━━━━━ Extracted records

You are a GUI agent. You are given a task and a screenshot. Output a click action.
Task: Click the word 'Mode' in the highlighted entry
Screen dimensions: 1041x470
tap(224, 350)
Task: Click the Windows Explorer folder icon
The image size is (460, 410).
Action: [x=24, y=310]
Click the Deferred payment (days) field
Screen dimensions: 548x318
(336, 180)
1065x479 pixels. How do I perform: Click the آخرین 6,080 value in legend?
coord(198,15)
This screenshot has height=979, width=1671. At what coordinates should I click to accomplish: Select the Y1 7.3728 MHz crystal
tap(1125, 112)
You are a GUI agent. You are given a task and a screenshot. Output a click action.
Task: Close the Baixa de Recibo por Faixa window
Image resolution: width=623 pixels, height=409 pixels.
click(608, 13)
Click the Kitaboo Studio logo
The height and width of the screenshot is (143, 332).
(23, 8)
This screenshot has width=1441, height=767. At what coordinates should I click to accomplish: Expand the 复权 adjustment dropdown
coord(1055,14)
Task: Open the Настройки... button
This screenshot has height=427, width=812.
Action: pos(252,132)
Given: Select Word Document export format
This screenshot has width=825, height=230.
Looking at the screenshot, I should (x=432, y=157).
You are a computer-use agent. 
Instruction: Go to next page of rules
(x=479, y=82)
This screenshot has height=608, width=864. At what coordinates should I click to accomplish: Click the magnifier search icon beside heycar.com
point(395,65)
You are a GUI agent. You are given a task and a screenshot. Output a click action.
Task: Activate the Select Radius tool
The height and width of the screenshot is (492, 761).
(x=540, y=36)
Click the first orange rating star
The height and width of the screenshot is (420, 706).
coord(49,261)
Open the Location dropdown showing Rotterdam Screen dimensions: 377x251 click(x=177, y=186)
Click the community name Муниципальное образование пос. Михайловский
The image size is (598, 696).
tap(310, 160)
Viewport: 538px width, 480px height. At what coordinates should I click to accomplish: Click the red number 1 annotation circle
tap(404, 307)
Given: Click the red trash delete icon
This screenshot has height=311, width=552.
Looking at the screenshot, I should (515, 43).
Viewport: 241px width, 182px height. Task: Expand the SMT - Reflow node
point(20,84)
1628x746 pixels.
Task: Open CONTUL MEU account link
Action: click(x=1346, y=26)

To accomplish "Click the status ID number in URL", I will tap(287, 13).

━━━━━━━━━━

[Exercise]:
Lay out the lines of the items between the line containing "You are a computer-use agent." and the line containing "Looking at the screenshot, I should (515, 43).", inclusive, as a Markdown table with the columns Row and Item line, numbering each row and leaving out blank lines.

[Exercise response]:
| Row | Item line |
|---|---|
| 1 | You are a computer-use agent.  |
| 2 | Instruction: Go to next page of rules |
| 3 | (x=479, y=82) |
| 4 | This screenshot has height=608, width=864. At what coordinates should I click to accomplish: Click the magnifier search icon beside heycar.com |
| 5 | point(395,65) |
| 6 | You are a GUI agent. You are given a task and a screenshot. Output a click action. |
| 7 | Task: Activate the Select Radius tool |
| 8 | The height and width of the screenshot is (492, 761). |
| 9 | (x=540, y=36) |
| 10 | Click the first orange rating star |
| 11 | The height and width of the screenshot is (420, 706). |
| 12 | coord(49,261) |
| 13 | Open the Location dropdown showing Rotterdam Screen dimensions: 377x251 click(x=177, y=186) |
| 14 | Click the community name Муниципальное образование пос. Михайловский |
| 15 | The image size is (598, 696). |
| 16 | tap(310, 160) |
| 17 | Viewport: 538px width, 480px height. At what coordinates should I click to accomplish: Click the red number 1 annotation circle |
| 18 | tap(404, 307) |
| 19 | Given: Click the red trash delete icon |
| 20 | This screenshot has height=311, width=552. |
| 21 | Looking at the screenshot, I should (515, 43). |